For a long time we have opted to move away from staying at chain hotels whenever possible.
We are not very interested in the loyalty miles and phoney corporate smiles.
The agriturismo scene in Italy gives you the chance to stay in authentic country houses and working farms. You get to try some local food. And things are generally a little slower!
We tested this out for this first time on Italy’s Adriatic coast line, just outside the small town of Pineto.
The online booking presented attractive old farmhouse architecture.
We arrived after our journey and received a warm welcome from the farm’s four legged friend. The human host could learn a lesson or two from his dog. He reminded me of J.K Simmons character from the film Whiplash, just as surly and every bit as terse. He gave the impression that our being there was all a bit of an inconvenience. Maybe that was supposed to be part of the character of the place.
He checked us in. We watched while he typed our passport details with one finger. We were in no rush.
We were shown to our room which was exactly as expected; old wooden beams, vintage prints and a little balcony, which all fitted snugly around a comfy double bed. Old world charm.
The restaurant was not open for dinner, so we headed into Pineto, made a point of avoiding all the cafes by the many beach resorts, and made a beeline for a local pizza joint in the Centro. There we took a number, like being at an old supermarket cheese counter, and waited for our number to be called. We ordered pizza diavola and pizza zucchini which was served piping hot on paper plates, with crispy crusts and change from EUR 3. Perfecto!
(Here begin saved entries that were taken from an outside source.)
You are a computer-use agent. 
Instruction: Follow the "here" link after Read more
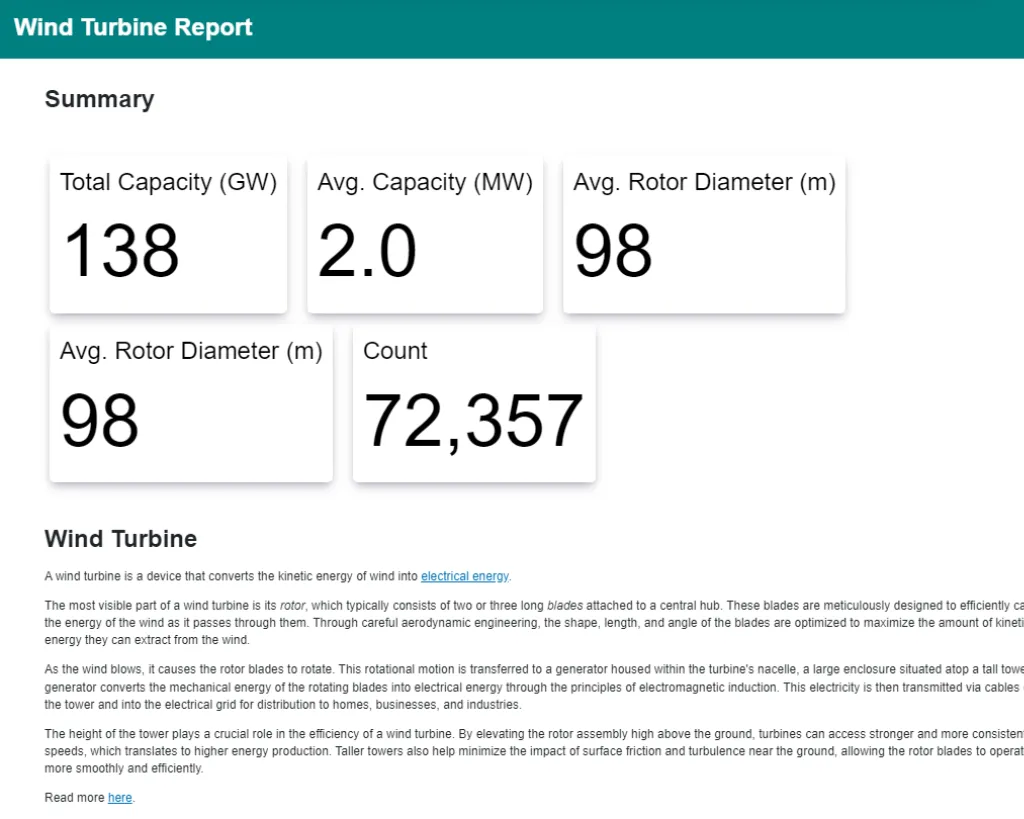(119, 798)
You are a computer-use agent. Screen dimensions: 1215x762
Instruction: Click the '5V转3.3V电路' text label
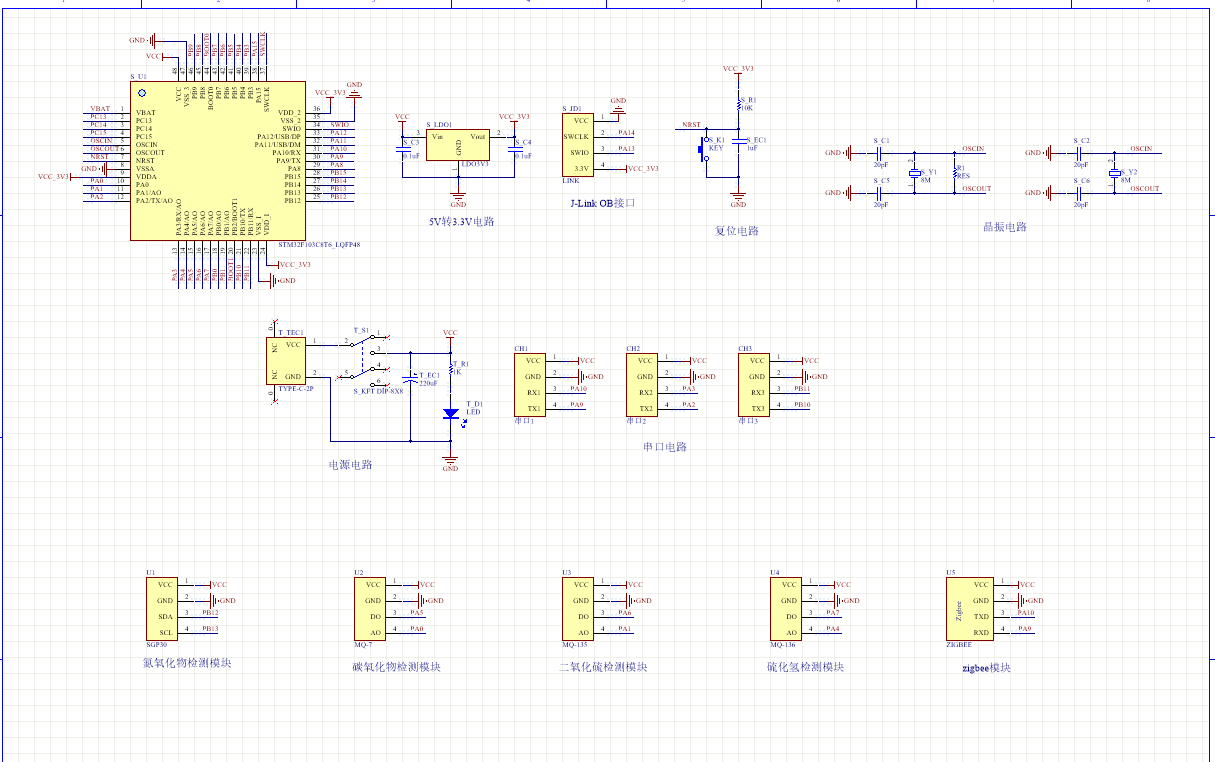pyautogui.click(x=460, y=221)
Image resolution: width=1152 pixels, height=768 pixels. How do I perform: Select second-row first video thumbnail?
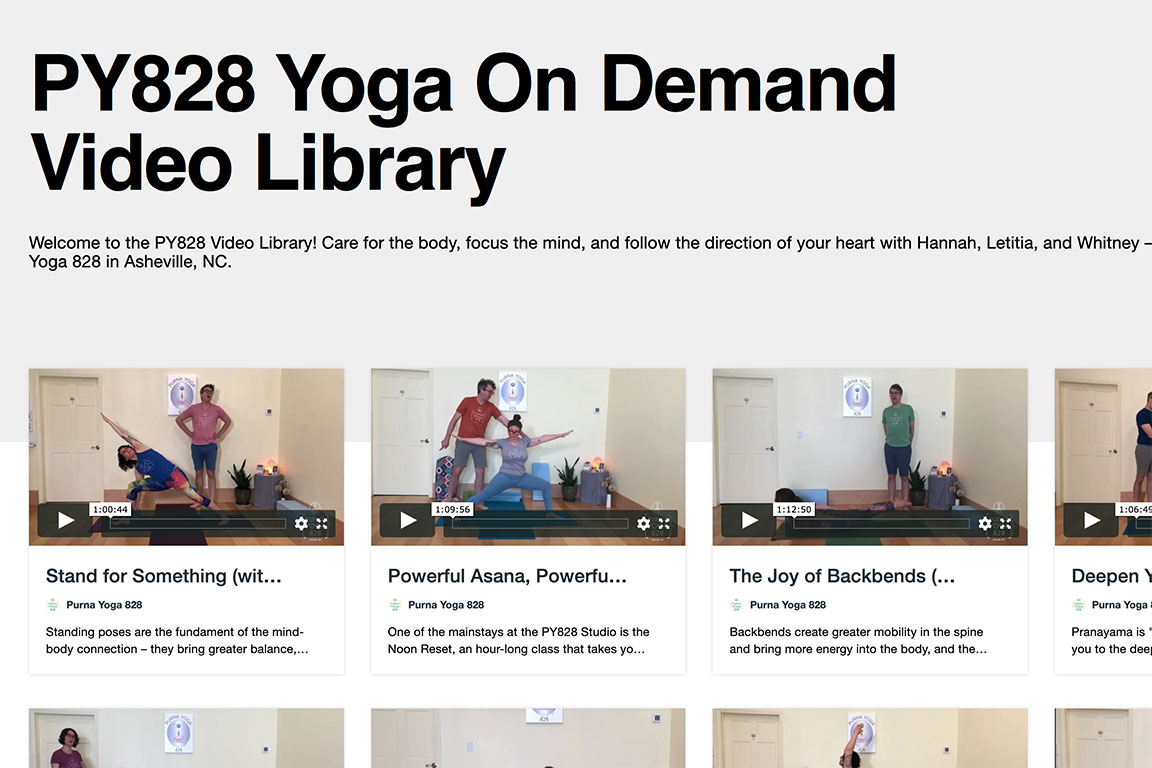(187, 738)

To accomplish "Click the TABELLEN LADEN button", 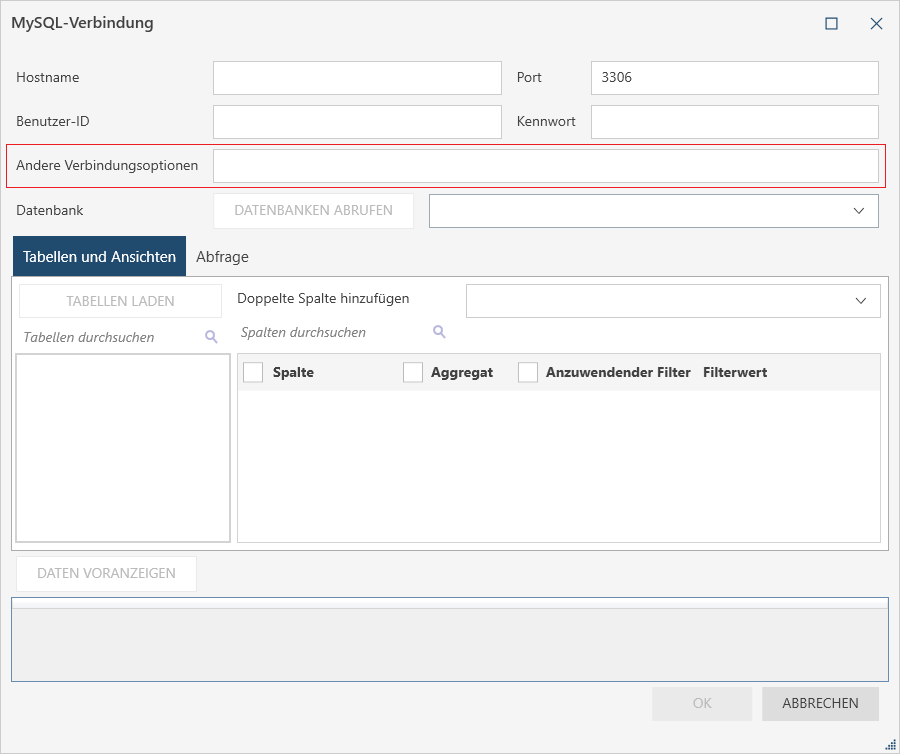I will tap(120, 301).
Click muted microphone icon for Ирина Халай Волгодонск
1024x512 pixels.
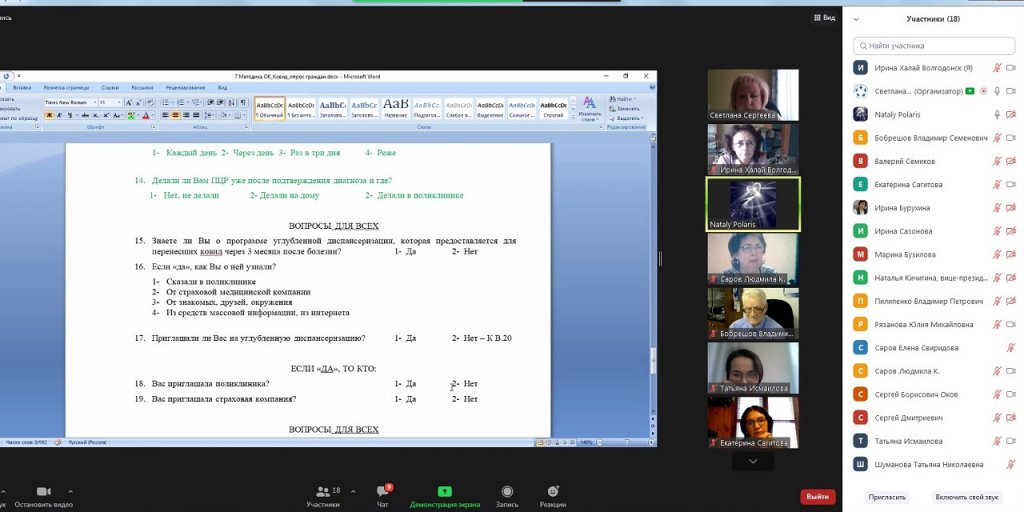(996, 68)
Back at the farm house, cicadas did their night calling and cicads danced in the cool evening breeze.
The next morning we woke hungry and headed down for breakfast. We had high hopes but left a little disappointed; UHT carton juice, chunks of cake and a few local biscuits which vaguley resembled Celli Ripieni, traditional Jam-Filled Cookies from Abruzzo. All of this was accompanied by a 1980s Lisa Stanfield soundtrack to set the tone!
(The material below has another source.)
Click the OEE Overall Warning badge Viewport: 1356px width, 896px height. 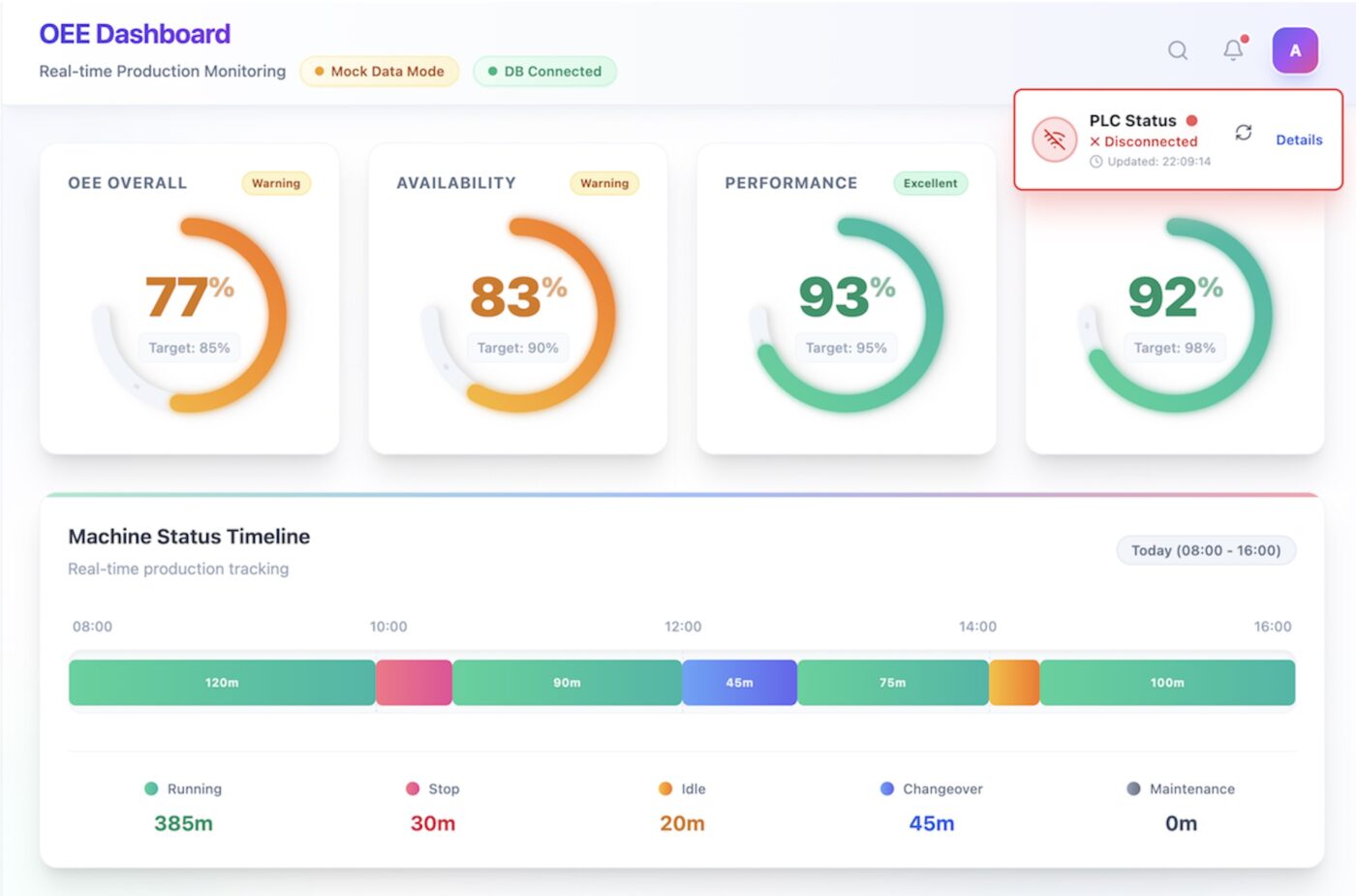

We paid and made moves to leave. As we went, I had noticed many Vasco CDs in the reception area and when I mentioned the artist’s name, our host finally managed a smile. He is clearly a fan.
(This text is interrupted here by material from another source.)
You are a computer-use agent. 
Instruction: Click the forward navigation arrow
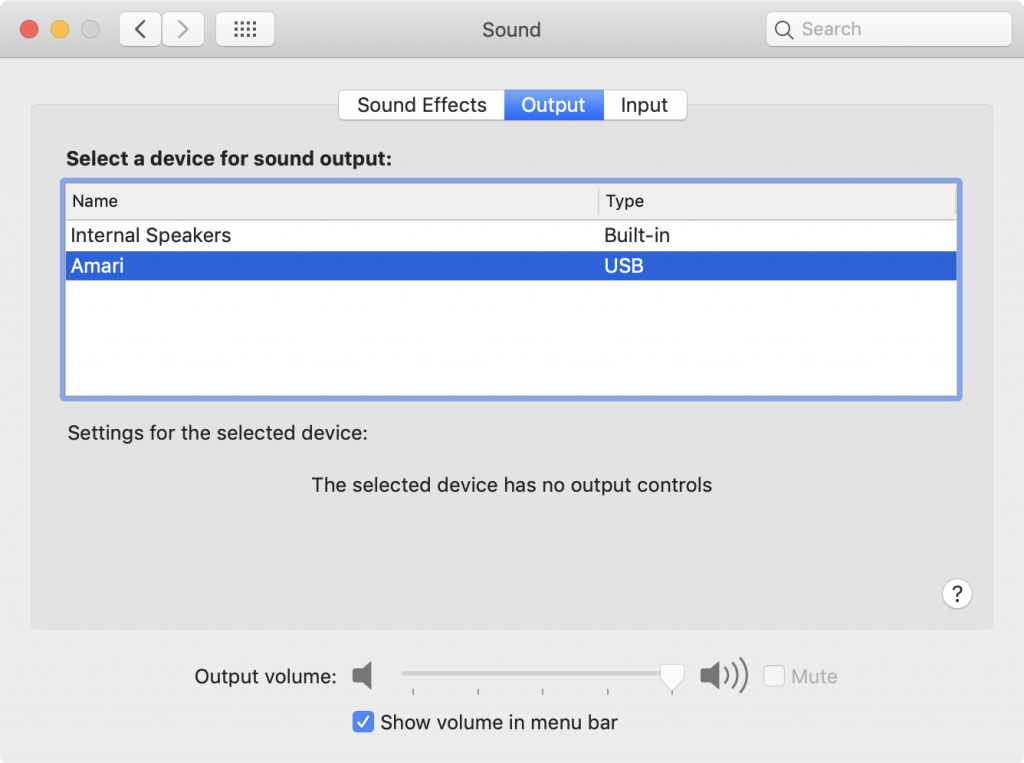tap(183, 29)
Overall, we felt that the accomodation was slightly overpriced for what you got, especially the very processed food at breakfast. We have received warmer welcomes and better food for less.
But we were introduced to the agriturismo scene and this has piqued our interest. It’s a different way to travel, one that affords some insight into the traditional architecture, slow life in rural Italy and the local culture.
Have you stayed somewhere similar? How was the experience?